## What you will do
Below are the records. Reproduce the line that contains "Task: Enable Apply" and every line after it to the end, exactly and alone.

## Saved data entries
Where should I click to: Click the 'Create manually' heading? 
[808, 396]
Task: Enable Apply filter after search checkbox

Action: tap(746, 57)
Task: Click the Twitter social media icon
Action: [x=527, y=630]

## Result of this task
Task: Enable Apply filter after search checkbox

Action: tap(746, 57)
Task: Click the Twitter social media icon
Action: [x=527, y=630]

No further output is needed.